[start Record set]

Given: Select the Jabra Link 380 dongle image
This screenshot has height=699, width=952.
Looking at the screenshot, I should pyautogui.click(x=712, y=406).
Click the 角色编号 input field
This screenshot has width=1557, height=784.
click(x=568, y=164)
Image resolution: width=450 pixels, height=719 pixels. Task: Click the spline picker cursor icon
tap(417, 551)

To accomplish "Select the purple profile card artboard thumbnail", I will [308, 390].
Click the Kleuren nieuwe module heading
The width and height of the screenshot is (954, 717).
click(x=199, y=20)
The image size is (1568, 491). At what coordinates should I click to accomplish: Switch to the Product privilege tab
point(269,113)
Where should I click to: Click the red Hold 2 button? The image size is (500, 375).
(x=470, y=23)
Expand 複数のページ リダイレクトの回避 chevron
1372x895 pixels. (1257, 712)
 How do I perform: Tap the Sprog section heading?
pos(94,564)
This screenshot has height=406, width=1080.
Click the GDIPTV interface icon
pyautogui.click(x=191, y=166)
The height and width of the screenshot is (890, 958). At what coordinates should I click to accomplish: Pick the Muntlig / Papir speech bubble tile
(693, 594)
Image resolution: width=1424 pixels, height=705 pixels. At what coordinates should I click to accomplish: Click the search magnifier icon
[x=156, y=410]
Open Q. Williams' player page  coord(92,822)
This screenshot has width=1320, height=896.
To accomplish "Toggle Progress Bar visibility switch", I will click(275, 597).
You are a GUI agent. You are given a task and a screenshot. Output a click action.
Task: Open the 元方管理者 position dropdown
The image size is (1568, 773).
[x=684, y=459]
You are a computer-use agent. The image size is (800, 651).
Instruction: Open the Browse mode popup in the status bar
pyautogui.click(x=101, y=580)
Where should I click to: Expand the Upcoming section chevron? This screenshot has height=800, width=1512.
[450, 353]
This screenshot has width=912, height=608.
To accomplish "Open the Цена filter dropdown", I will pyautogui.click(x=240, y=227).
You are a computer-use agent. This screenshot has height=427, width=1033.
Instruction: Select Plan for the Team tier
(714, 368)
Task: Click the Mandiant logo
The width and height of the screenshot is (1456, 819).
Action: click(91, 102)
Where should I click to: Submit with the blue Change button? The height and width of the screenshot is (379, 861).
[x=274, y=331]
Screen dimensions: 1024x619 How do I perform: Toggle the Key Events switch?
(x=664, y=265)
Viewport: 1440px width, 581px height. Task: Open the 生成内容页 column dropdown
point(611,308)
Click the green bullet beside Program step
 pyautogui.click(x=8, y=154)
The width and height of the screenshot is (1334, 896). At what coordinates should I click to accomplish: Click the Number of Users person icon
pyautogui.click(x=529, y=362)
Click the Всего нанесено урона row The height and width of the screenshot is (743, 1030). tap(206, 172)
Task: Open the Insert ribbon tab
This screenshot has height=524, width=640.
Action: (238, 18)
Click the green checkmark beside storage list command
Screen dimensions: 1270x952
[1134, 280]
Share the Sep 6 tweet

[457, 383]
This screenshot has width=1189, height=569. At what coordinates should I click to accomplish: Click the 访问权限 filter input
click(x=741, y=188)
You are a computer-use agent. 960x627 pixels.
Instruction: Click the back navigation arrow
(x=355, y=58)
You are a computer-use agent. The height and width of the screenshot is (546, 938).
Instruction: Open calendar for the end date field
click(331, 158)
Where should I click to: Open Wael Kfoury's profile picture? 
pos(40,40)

[end Record set]

▶ **What the task requires**
Copy out all of the records above line for line, with no changes.

▶ **Correct output**
Given: Select the Jabra Link 380 dongle image
This screenshot has height=699, width=952.
Looking at the screenshot, I should pyautogui.click(x=712, y=406).
Click the 角色编号 input field
This screenshot has width=1557, height=784.
click(x=568, y=164)
Image resolution: width=450 pixels, height=719 pixels. Task: Click the spline picker cursor icon
tap(417, 551)

To accomplish "Select the purple profile card artboard thumbnail", I will [308, 390].
Click the Kleuren nieuwe module heading
The width and height of the screenshot is (954, 717).
click(x=199, y=20)
The image size is (1568, 491). At what coordinates should I click to accomplish: Switch to the Product privilege tab
point(269,113)
Where should I click to: Click the red Hold 2 button? The image size is (500, 375).
(x=470, y=23)
Expand 複数のページ リダイレクトの回避 chevron
1372x895 pixels. (1257, 712)
 How do I perform: Tap the Sprog section heading?
pos(94,564)
This screenshot has height=406, width=1080.
Click the GDIPTV interface icon
pyautogui.click(x=191, y=166)
The height and width of the screenshot is (890, 958). At what coordinates should I click to accomplish: Pick the Muntlig / Papir speech bubble tile
(693, 594)
Image resolution: width=1424 pixels, height=705 pixels. At what coordinates should I click to accomplish: Click the search magnifier icon
[x=156, y=410]
Open Q. Williams' player page  coord(92,822)
This screenshot has width=1320, height=896.
To accomplish "Toggle Progress Bar visibility switch", I will click(275, 597).
You are a GUI agent. You are given a task and a screenshot. Output a click action.
Task: Open the 元方管理者 position dropdown
The image size is (1568, 773).
[x=684, y=459]
You are a computer-use agent. The image size is (800, 651).
Instruction: Open the Browse mode popup in the status bar
pyautogui.click(x=101, y=580)
Where should I click to: Expand the Upcoming section chevron? This screenshot has height=800, width=1512.
[450, 353]
This screenshot has width=912, height=608.
To accomplish "Open the Цена filter dropdown", I will pyautogui.click(x=240, y=227).
You are a computer-use agent. This screenshot has height=427, width=1033.
Instruction: Select Plan for the Team tier
(714, 368)
Task: Click the Mandiant logo
The width and height of the screenshot is (1456, 819).
Action: click(91, 102)
Where should I click to: Submit with the blue Change button? The height and width of the screenshot is (379, 861).
[x=274, y=331]
Screen dimensions: 1024x619 How do I perform: Toggle the Key Events switch?
(x=664, y=265)
Viewport: 1440px width, 581px height. Task: Open the 生成内容页 column dropdown
point(611,308)
Click the green bullet beside Program step
 pyautogui.click(x=8, y=154)
The width and height of the screenshot is (1334, 896). At what coordinates should I click to accomplish: Click the Number of Users person icon
pyautogui.click(x=529, y=362)
Click the Всего нанесено урона row The height and width of the screenshot is (743, 1030). tap(206, 172)
Task: Open the Insert ribbon tab
This screenshot has height=524, width=640.
Action: (238, 18)
Click the green checkmark beside storage list command
Screen dimensions: 1270x952
[1134, 280]
Share the Sep 6 tweet

[457, 383]
This screenshot has width=1189, height=569. At what coordinates should I click to accomplish: Click the 访问权限 filter input
click(x=741, y=188)
You are a computer-use agent. 960x627 pixels.
Instruction: Click the back navigation arrow
(x=355, y=58)
You are a computer-use agent. The height and width of the screenshot is (546, 938).
Instruction: Open calendar for the end date field
click(331, 158)
Where should I click to: Open Wael Kfoury's profile picture? 
pos(40,40)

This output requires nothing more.